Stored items
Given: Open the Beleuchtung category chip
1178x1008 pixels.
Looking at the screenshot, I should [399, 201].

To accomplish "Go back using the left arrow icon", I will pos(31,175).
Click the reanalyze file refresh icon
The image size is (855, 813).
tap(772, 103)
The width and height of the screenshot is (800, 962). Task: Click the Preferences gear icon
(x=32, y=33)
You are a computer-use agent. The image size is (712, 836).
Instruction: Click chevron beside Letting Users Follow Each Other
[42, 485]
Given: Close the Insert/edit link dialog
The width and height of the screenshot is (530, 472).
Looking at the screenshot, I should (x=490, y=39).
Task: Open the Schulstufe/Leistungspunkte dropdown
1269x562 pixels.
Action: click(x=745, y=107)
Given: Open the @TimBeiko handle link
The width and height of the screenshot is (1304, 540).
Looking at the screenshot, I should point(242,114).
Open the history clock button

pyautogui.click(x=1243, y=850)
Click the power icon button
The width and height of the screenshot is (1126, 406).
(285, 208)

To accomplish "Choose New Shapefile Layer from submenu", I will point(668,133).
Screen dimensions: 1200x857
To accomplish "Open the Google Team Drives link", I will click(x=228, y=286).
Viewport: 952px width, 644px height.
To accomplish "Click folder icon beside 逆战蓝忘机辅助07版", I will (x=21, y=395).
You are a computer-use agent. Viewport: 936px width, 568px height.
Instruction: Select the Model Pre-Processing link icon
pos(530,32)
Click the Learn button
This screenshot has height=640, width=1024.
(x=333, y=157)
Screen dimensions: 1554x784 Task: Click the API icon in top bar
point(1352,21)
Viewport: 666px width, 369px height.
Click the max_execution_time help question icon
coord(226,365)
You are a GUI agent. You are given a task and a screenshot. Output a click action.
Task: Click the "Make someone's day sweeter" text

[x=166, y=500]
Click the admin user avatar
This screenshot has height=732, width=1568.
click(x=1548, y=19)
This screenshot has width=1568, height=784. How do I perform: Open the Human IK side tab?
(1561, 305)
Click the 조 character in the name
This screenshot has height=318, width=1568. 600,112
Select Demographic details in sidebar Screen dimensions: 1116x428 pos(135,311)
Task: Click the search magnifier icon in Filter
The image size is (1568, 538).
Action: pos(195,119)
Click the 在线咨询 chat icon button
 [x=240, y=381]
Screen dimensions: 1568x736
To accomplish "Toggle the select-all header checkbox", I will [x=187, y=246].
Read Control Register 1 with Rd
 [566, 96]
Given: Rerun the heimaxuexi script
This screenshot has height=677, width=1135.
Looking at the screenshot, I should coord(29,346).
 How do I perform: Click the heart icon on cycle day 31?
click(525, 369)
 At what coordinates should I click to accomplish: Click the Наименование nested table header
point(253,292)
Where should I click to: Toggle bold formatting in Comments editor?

§ **TASK TO COMPLETE**:
Every line from the data above that contains "Toggle" must appear in the answer.

§ **RESPONSE AREA**:
To accomplish "Toggle the select-all header checkbox", I will [x=187, y=246].
Where should I click to: Toggle bold formatting in Comments editor?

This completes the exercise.